Your instructions: Restate word for word only the lines from the one with "You are a computer-use agent. Screen" through the end of the records; no pictures belong in the copy.

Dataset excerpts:
++++++++

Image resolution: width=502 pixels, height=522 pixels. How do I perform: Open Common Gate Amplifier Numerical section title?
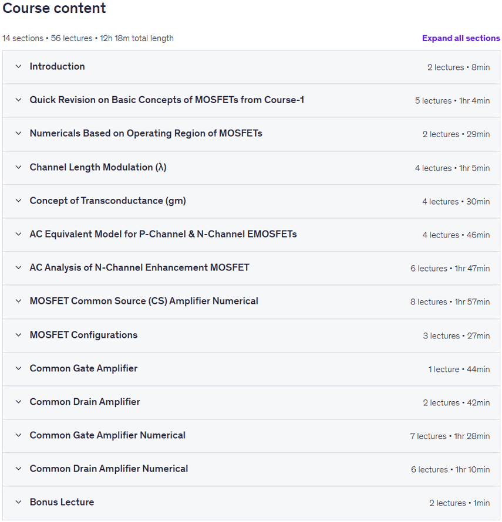point(107,435)
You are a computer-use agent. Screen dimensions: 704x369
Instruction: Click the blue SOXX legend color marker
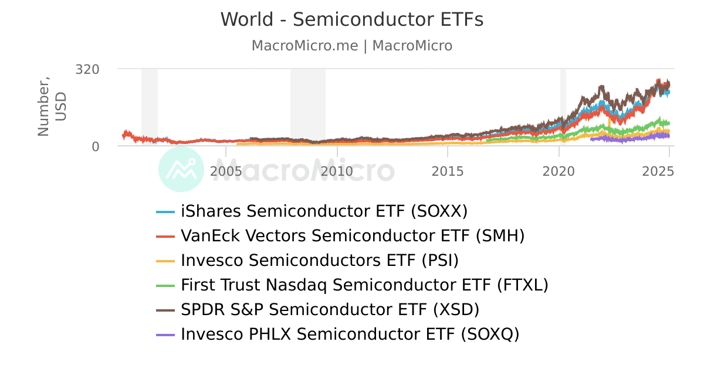[x=165, y=211]
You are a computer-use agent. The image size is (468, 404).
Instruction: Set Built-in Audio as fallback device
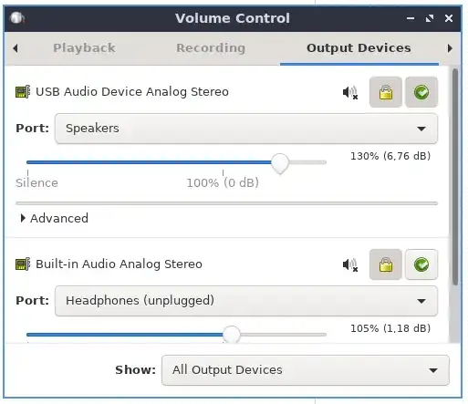pos(421,264)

++++++++

Answer to the exercise:
You are a computer-use agent. Screen dimensions: 704x369
Instruction: Click the blue SOXX legend color marker
[x=165, y=211]
You are a computer-use agent. The image size is (468, 404).
Instruction: Set Built-in Audio as fallback device
pos(421,264)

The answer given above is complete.